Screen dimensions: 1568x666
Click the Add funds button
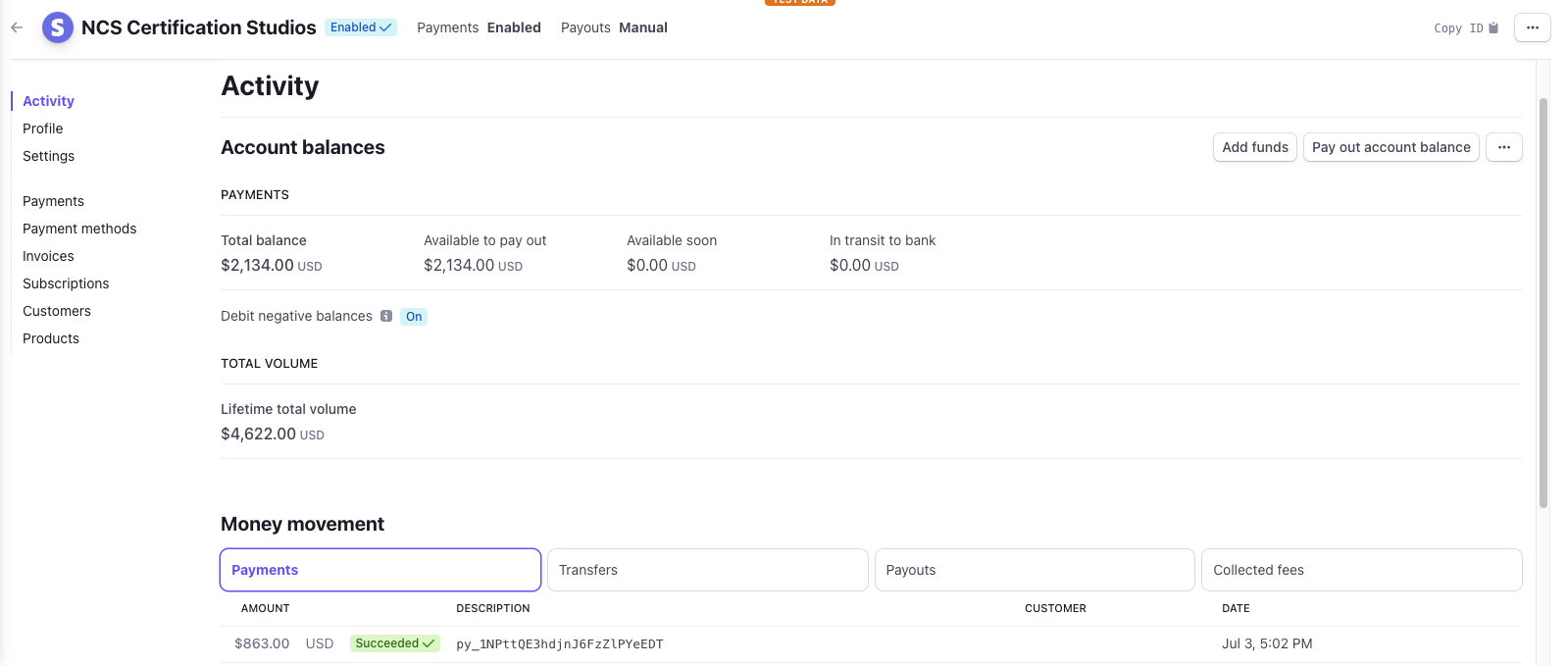tap(1254, 147)
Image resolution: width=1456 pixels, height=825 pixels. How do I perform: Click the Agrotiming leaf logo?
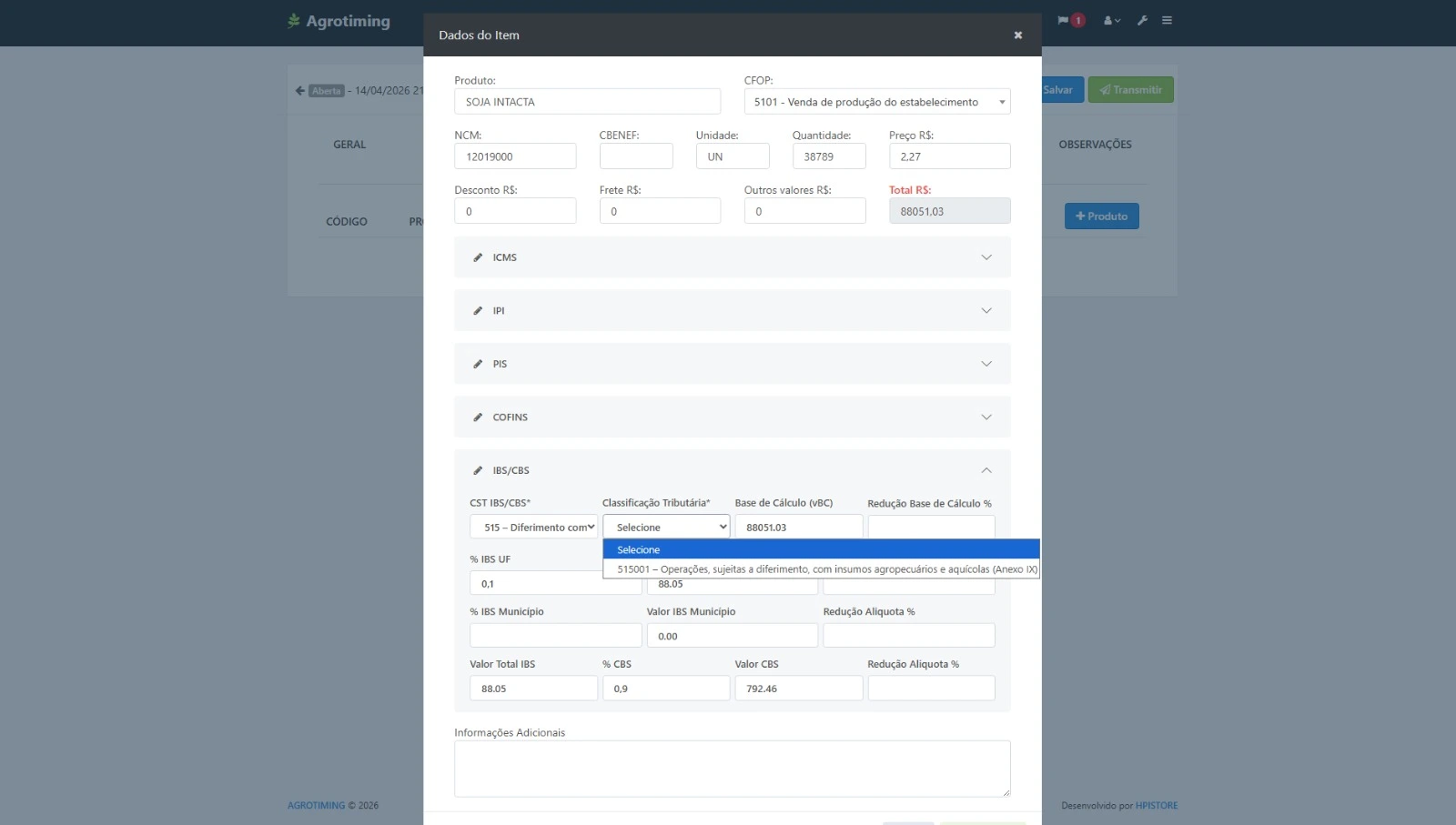(294, 21)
• • • •
__TASK TO CARRY OUT__:
With the pictures excluded, the records are to be reproduced exactly.

__REPLY TO THE TASK__:
Screen dimensions: 1568x666
Click the Add funds button
tap(1254, 147)
Image resolution: width=1456 pixels, height=825 pixels. How do I perform: Click the Agrotiming leaf logo?
(294, 21)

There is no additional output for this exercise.